QI
- TV panel show
- BBC Two / BBC One / BBC Four
- 2003 - 2025
- 324 episodes (22 series)
Panel game that contains lots of difficult questions and a large amount of quite interesting facts. Stars Sandi Toksvig, Stephen Fry and Alan Davies.
- Continues on Tuesday on BBC2 at 9pm with Series V, Christmas Special
- Catch-up on Series V, Episode 8
- Streaming rank this week: 197
Episode menu
Series U, Episode 13 - Upbringing
Topics
- A time when you would be utterly upstaged by somebody under six is when you play the card game Concentration. The game involves turning cards upside-down, and trying to remember which cards are paired with each other. Young children have better visual memory, also known as eidetic memory, than adults.
- Tangent: Sally says you are utterly upstaged after giving birth, because while you are pregnant the mother is the focus, but once you give birth the baby takes all the focus away from you. When Josh's wife was giving birth, he was taking pictures at her request, and he says: "My phone, you know when it makes a montage that you haven't asked for?"
- Tangent: Alan has a version of Concentration where you have to match the animal with their faeces.
- XL Tangent: There is a poo museum on the Isle of Wight which wants a celebrity wall. When Sally was on Taskmaster, she tried to persuade Bob Mortimer to donate one of his turds, but it would have cost £10,000 to desiccate it. Bob had no problem with donating, saying: "Oh, year, I did one of those for Harry Enfield." Sally has not been to the museum, but they sent her a pencil as thanks for mentioning them. The motto of the museum is: "Have you been?"
- XL Tangent: Sandi ask the panellists about their earliest memories. Aaron says he has a very clear image of his brother and himself mucking around whilst trying to take a photo for his fifth birthday, when Aaron himself was about two-and-a-half. However, he thinks he only remembers doing it because of the photo. About 40% of people will say their first memory's before the age of two, but usually it's something that has been quite carefully documented or is something that the family has talked about.

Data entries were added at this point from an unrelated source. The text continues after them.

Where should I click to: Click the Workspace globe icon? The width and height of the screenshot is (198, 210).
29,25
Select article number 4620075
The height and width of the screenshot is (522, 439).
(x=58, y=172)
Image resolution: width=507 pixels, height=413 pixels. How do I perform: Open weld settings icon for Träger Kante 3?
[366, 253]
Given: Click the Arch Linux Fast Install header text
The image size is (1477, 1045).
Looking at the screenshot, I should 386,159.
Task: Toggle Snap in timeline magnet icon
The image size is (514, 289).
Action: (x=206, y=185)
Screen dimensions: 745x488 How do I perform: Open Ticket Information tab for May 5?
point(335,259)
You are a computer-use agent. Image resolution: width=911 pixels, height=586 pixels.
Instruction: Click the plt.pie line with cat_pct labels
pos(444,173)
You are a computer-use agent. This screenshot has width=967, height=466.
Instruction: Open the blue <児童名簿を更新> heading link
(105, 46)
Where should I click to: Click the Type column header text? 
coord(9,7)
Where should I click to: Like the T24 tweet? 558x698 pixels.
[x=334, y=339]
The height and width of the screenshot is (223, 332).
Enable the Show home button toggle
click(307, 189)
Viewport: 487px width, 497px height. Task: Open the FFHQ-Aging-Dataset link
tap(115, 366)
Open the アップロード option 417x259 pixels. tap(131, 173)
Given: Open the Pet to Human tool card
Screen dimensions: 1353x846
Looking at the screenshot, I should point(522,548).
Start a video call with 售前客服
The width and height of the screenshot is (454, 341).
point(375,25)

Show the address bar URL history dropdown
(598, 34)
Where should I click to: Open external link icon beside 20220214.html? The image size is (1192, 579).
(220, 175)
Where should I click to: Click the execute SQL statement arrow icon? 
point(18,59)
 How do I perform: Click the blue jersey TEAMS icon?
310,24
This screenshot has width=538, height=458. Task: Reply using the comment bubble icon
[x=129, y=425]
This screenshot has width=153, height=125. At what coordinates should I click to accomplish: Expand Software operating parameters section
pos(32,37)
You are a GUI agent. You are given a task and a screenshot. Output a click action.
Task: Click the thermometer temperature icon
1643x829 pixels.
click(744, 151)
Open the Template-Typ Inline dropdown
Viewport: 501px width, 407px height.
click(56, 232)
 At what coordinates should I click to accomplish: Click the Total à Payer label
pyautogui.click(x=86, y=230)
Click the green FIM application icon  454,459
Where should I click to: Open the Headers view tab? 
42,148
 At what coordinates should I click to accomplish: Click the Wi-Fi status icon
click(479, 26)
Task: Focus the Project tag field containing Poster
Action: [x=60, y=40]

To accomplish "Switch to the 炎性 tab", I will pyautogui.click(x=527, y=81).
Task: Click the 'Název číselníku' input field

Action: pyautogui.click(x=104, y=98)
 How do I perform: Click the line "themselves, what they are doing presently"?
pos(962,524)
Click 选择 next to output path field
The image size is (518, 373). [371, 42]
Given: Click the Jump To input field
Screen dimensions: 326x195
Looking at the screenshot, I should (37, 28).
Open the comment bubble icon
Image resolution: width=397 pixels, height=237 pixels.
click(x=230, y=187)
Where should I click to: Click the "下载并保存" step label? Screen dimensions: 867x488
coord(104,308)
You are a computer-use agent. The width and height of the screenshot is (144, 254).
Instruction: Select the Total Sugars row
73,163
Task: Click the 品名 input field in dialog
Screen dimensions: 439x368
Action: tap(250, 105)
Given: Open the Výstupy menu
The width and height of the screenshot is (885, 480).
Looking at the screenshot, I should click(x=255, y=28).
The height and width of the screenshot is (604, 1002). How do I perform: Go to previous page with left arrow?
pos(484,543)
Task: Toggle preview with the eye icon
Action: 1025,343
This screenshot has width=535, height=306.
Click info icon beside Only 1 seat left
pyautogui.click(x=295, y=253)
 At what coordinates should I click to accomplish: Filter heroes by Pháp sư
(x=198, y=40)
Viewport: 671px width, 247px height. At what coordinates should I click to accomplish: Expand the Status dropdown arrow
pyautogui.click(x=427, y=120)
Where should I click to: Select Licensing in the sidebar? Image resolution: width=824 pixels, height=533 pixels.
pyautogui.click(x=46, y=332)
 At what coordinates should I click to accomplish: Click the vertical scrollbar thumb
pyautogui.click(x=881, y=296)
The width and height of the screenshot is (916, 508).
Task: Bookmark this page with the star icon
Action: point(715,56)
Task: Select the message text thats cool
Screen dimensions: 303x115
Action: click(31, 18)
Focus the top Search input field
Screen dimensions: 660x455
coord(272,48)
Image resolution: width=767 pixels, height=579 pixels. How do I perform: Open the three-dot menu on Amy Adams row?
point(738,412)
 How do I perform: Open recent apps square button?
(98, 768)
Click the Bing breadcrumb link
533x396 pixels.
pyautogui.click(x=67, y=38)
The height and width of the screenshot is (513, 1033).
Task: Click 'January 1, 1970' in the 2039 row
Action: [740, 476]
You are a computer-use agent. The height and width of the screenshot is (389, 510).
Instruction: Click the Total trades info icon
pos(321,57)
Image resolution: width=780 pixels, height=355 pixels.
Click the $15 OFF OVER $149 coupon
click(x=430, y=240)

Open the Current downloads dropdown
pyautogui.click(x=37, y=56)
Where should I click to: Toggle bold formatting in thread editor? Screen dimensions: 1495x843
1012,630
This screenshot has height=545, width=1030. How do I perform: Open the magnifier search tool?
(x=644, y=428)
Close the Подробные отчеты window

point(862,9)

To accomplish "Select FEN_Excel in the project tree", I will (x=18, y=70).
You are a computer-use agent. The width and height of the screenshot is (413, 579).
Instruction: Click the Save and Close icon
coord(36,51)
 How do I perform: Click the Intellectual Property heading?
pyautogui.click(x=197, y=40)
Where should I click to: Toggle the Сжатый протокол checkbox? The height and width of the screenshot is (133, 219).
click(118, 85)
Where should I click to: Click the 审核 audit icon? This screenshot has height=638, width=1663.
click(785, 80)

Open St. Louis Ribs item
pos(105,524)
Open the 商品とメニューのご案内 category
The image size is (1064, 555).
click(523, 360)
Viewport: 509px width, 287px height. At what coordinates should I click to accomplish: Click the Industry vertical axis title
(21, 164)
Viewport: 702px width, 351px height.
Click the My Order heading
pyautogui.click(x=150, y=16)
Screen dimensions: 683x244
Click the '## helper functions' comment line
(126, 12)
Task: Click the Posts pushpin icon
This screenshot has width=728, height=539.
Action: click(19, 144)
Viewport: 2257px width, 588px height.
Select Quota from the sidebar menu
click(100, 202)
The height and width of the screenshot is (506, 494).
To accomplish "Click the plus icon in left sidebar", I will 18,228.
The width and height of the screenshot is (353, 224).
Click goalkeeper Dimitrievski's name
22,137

- Tangent: Josh believes his first memory was watching EastEnders and seeing an open-mouthed kiss for the first time, but he also has a memory of being in bed, his mother saying goodnight to him, and instinctively wanting to kiss in the same way.
- XL Tangent: When Alan was six, his mother died, but he does remember her putting him in a bath when he still had his socks on.
- XL Tangent: There are reportedly children who remember previous lives. QI elf Dan Schreiber once wrote a tweet which went viral, in which he recounted his son saying: "Daddy, I had a family a long time ago, and my mummy was called Sochi, and I was called Anke, and then I died and now I'm with your family."
- Tangent: About 14% of the British population believe in reincarnation, which Sandi has always been sceptical about, but she once took her then seven-year-old son to Leap Castle in Ireland, probably the most haunted building in Europe. While Sandi was doing a live broadcast from there, her son had been off doing something, and when she asked where he had been, he replied: "I've been playing with the girl with the broken leg." The castle owner went pale, because there was a story about the castle where centuries ago a small girl who had broken her leg on some stairs. There was no girl in the castle, and he could not have known about the story. When the broadcast was made, singer Billy Bragg recorded it reel-to-reel, and he discovered that in the middle of the broadcast you can clearly hear somebody say: "I died". Sally jokes she died on QI before.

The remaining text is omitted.